Extract
===
However, the record reflects that the information submitted by Bollinger in support of its BAFO was not accepted without reservation and that the shortcomings in the speed prediction data were taken into account in rating Bollinger’s proposal. In its final report, the TET found that the speed-power prediction for Bollinger’s proposal was based on “widely ranging” sea trials and not supported by model test data, but that other deficiencies and weaknesses had been addressed in the BAFO. The Source Selection Official concluded that the speed-power factor was “technically acceptable but with a high risk,” and as a result upgraded Bollinger’s proposal from a Red (unacceptable) rating to a Yellow (marginal, but acceptable) rating. The risk assessment was rated as high to reflect any uncertainties. The defendant’s actions with regard to the sea trial data and calculations were rational.
2. Weight Used When Speed Calculated
In challenging the speed conclusions, plaintiff also claims that the defendant failed to calculate the speed using the “likely” or “actual anticipated” weight of the proposed boat. Plaintiff claims that Bollinger’s boat was recognized by the Coast Guard to be 3.5 to 6.5 metric tons overweight, but defendant nevertheless calculated the boat speed using the target weight of 91.19 metric tons. Plaintiff concludes that the defendant’s use of the target weight, as opposed to the then-actual weight, in calculating the speed of the boat, was irrational and arbitrary and capricious.
Defendant argues that calculating the speed with the target weight was appropriate and rational because of the Coast Guard’s experts’ knowledge that a reduction of 3.5 metric tons was manageable.8
Plaintiff insists that the Coast Guard did not believe that target weight could be attained, citing the technical evaluation report for technical factor # 5-Draft and Weight. Plaintiff is, however, reading far more into the evaluation report than warranted. While the report indicates that based on the information provided by the offeror the proposed boat will weigh 3.5 metric tons more that the proposal’s estimate, it does not state, as plaintiff contends, that the defendant did not believe the target weight could be attained.9 *6Indeed, it appears to the Court that such a conclusion in the early design phase technical evaluation report would be unreasonable where subsequent designs and actual construction would have an impact on the weight of the boat. The Court notes that the purpose of the report cited by plaintiff was to rate the Draft and weight technical factor. The purpose of the report does not appear to be to conclusively predict the weight of the actual boat. In accord with the purpose of the report, the TET assigned a Yellow/High Risk to that factor based on the unresolved weight issues. In accord with the purpose of the report, the TET assigned a Yellow rating and a High risk assessment to Draft and Weight factor based on reasons articulated in the narrative section.
In view of the foregoing, the Court holds that the use of the target weight in calculating the speed of Bollinger’s boat was not irrational, or arbitrary and capricious.
B. Electrical Power
Plaintiff also claims that Bollinger failed to meet the technical requirements because Bollinger used a load factor of 0.4 in its electrical system. Plaintiff contends that the solicitation required a load factor of 0.9. The government claims that the load factor of 0.9 was not a requirement, but merely guidance.
===
Supplied records
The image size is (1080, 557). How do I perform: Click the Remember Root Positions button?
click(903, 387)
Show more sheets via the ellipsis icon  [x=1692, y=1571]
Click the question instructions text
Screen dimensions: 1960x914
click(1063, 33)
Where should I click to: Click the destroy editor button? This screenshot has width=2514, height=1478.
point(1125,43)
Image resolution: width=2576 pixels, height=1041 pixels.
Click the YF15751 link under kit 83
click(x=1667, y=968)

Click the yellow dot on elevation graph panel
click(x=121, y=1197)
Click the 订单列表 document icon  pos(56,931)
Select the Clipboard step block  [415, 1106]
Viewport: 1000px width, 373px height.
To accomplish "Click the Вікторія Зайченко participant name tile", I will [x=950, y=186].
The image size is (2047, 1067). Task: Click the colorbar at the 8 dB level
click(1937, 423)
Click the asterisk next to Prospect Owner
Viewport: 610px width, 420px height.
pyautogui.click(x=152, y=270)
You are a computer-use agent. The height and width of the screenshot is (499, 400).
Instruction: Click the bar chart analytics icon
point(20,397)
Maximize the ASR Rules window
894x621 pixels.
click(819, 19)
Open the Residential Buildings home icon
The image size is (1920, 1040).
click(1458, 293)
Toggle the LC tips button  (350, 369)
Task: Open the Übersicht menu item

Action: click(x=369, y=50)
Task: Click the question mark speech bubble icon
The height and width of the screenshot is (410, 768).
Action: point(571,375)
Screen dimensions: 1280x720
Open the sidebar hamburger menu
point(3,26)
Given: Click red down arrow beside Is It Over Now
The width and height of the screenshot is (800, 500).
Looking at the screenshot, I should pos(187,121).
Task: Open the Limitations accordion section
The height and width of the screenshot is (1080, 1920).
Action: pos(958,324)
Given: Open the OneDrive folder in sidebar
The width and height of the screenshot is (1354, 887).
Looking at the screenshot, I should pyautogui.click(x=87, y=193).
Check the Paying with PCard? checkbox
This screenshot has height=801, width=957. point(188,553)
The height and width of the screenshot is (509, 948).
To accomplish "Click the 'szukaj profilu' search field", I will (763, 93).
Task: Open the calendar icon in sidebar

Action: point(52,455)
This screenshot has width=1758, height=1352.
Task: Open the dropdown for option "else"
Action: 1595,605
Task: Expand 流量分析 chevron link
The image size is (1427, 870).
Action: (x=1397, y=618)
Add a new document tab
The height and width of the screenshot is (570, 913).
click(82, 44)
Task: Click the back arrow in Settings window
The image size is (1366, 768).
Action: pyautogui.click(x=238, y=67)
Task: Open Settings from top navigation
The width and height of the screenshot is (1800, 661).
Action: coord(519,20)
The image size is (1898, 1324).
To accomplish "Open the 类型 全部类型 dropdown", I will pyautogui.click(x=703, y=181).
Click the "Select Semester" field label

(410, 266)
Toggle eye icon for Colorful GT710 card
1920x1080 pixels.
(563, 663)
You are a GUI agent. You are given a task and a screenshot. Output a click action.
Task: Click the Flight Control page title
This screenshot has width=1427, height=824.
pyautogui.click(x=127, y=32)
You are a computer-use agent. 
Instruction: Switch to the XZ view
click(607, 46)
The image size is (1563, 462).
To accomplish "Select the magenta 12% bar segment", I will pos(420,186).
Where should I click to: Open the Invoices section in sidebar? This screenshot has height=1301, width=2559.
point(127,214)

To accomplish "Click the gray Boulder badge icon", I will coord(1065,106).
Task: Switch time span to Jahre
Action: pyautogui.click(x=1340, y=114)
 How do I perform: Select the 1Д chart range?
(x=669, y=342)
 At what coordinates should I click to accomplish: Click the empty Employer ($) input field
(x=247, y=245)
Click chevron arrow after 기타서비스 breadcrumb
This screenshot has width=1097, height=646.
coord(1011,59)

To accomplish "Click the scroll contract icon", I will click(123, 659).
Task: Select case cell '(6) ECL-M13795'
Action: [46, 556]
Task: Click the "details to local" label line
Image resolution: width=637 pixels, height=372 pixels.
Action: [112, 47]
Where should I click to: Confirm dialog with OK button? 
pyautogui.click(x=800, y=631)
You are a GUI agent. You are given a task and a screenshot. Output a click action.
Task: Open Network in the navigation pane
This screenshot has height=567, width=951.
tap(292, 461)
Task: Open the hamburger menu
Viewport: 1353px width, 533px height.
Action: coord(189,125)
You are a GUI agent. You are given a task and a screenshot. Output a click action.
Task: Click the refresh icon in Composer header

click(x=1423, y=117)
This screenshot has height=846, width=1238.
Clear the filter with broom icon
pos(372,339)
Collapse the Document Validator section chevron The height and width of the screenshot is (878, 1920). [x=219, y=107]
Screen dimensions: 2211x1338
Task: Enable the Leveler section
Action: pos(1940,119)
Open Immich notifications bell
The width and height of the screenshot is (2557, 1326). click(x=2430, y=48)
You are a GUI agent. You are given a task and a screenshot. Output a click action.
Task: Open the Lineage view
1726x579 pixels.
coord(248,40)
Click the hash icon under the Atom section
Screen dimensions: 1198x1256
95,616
===
Problems and tasks
- a) In the court opinion extract, what target weight did the defendant use when calculating the speed of Bollinger's boat?
- b) Rewrite the records starting at the line that contains "Maximize the ASR Rules window" and ending at the line that contains "Action: point(571,375)", replacing "icon" with "symbol" and leaving everything else unchanged.

Task-by-task outputs
- a) 91.19 metric tons.

- b)
Maximize the ASR Rules window
894x621 pixels.
click(819, 19)
Open the Residential Buildings home symbol
The image size is (1920, 1040).
click(1458, 293)
Toggle the LC tips button  (350, 369)
Task: Open the Übersicht menu item

Action: click(x=369, y=50)
Task: Click the question mark speech bubble symbol
The height and width of the screenshot is (410, 768).
Action: point(571,375)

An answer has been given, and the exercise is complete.